OPINION:
The Congressional Budget Office released its latest national fiscal outlook last week, and it should serve as an iPhone-style emergency alert for lawmakers. The key takeaway: The United States is on the verge of a debt spiral unless it immediately gets its fiscal house in order.
The CBO reveals that interest on the $34 trillion national debt is now so great that it’s the primary driver of annual deficits going forward. Interest payments will exceed the entire defense budget this year and reach $1 trillion next year.

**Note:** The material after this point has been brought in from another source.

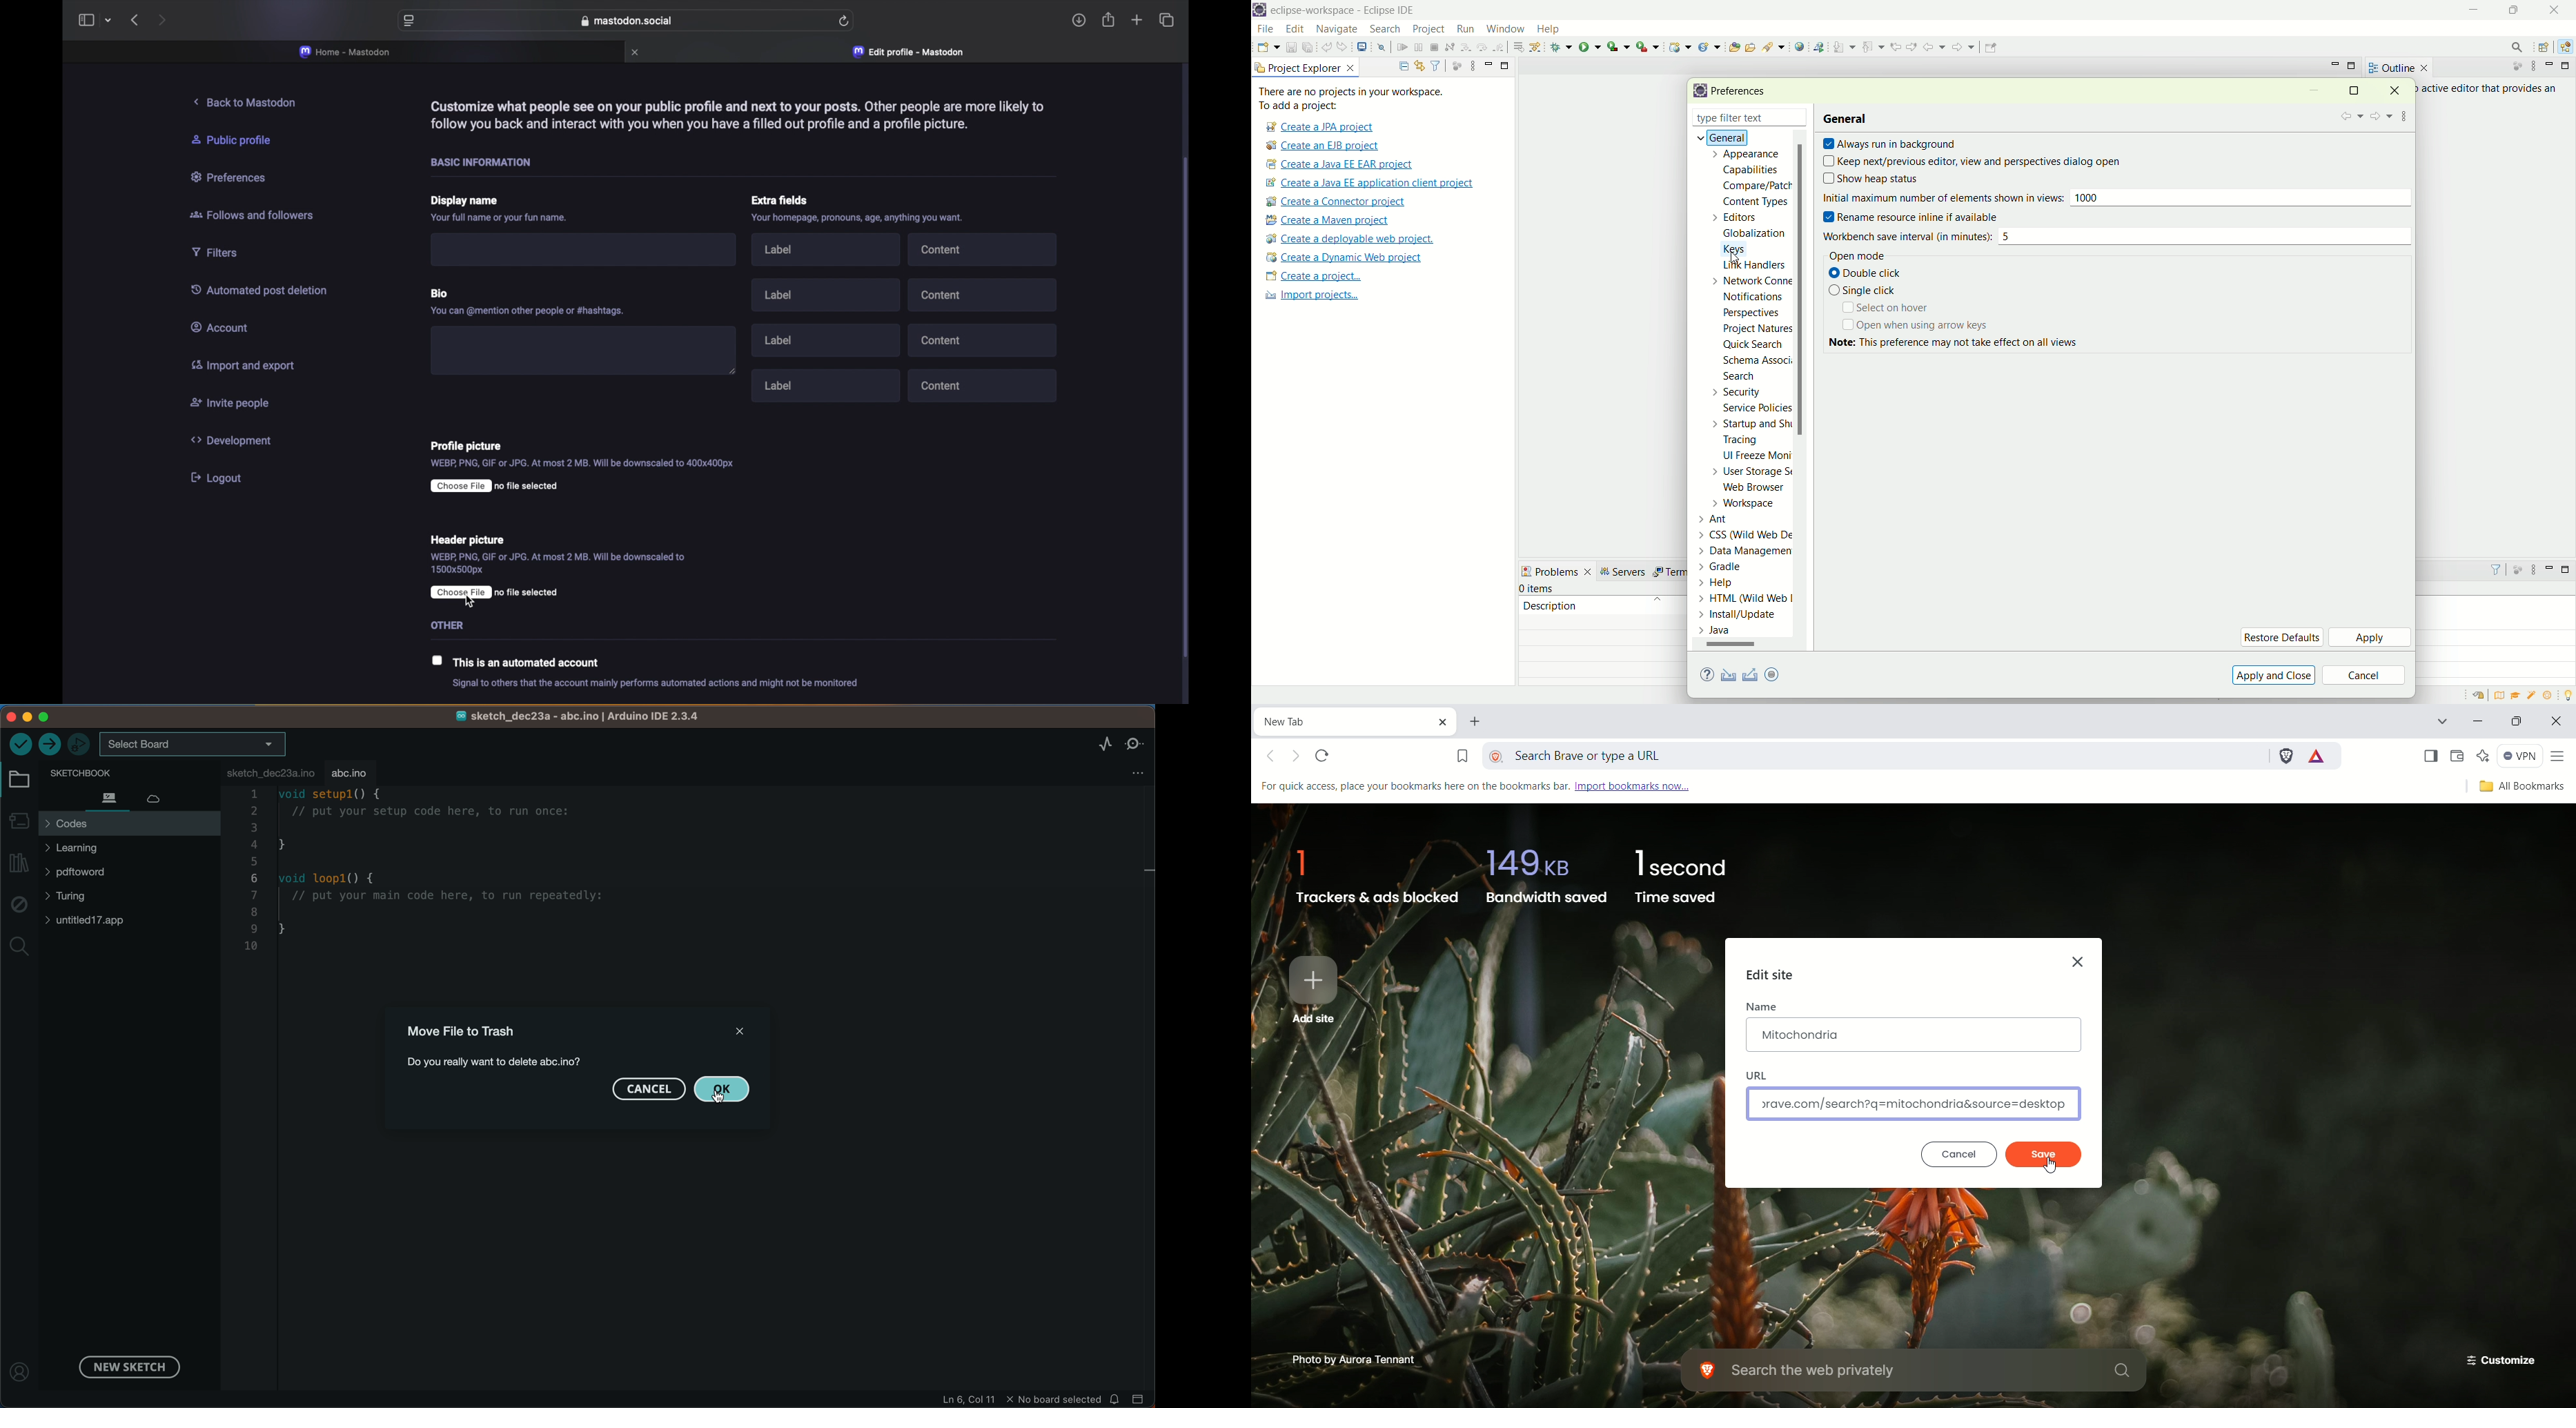 The width and height of the screenshot is (2576, 1428). Describe the element at coordinates (1413, 786) in the screenshot. I see `For quick access, place your bookmarks here on the bookmarks bar.` at that location.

To the extent that they admit the nation has a fiscal problem, Democrats and the mainstream media blame tax cuts, especially the Tax Cuts and Jobs Act passed in 2017 under then-President Donald Trump.
“It’s the revenue shortfall, stupid,” a group that advocates high taxes said last year. A widely cited Center for American Progress report asserts that this law cost the nation approximately $1.7 trillion in revenue through 2023.
Expect this scapegoating to increase in the months and years ahead as the fiscal crisis becomes impossible to ignore and the individual and small-business provisions of the law come up for renewal.
This tax shortfall argument, however, has no basis in reality. The CBO numbers clearly show that government spending, not tax revenue, is responsible for the unsustainable debt and deficit.
In 2017, the year before the Tax Cuts and Jobs Act took effect, the federal government brought in $3.3 trillion in tax revenue. Six years later, in 2023, it took in $4.4 trillion — a 33% increase. Even accounting for historic inflation, real tax revenue is still significantly higher than it was in 2017.
The CBO projects tax revenue will grow by 45% to $6.4 trillion by the end of the decade. In other words, as President John F. Kennedy said decades ago, tax cuts increase tax revenue.
Measured as a share of the economy, tax revenue averaged 17% of gross domestic product in the years since the TCJA was passed, the same share as in 2017, and would have been higher if not for the pandemic and associated economic shutdowns. The CBO projects the tax share to grow in the years ahead.
So much for progressives’ claim that tax cuts caused the fiscal crisis. The figures show they didn’t even contribute to it.
The fiscal crisis is solely due to reckless government spending. Government expenditures grew from $4 trillion in 2017 to $6.1 trillion in 2023, an increase of more than 50%. In classic Washington fashion, the $6 trillion-plus COVID-19 spending blowout years essentially became the new budget baseline. The government spending ratchet moves in only one direction.
As a result, the deficit increased from a high if manageable $700 billion in 2017 to an outrageous $1.7 trillion in 2023. The nation is on track for a $2 trillion deficit this year, and the CBO projects annual deficits to grow even higher in the years to come.
Identifying spending as the sole culprit of the fiscal mess is crucial as Congress looks to extend the Tax Cuts and Jobs Act. The House of Representatives recently passed legislation extending expensing provisions of the act through 2025, the year that the rest of the law’s individual and small-business tax cuts are to expire.
On paper, these expensing extensions are paid for by ending the COVID-era employee retention tax credit. But as this data shows, tax cuts pay for themselves. Based on this reality, lawmakers should quickly move to extend the Tax Cuts and Jobs Act in a clean bill without any fear of worsening the deficit.
To get the nation’s fiscal house in order and prevent the coming debt crisis, Congress must immediately cut spending. Returning spending to pre-pandemic levels can eliminate the deficit and begin to address the debt.
The fiscal fight will be one of the defining political issues of the generation. As lawmakers prepare for battle, they should arm themselves with the knowledge that tax cuts didn’t cause the problem and tax increases aren’t needed to solve it.
• Alfredo Ortiz is president and CEO of the Job Creators Network, author of “The Real Race Revolutionaries,” and co-host of the “Main Street Matters” podcast.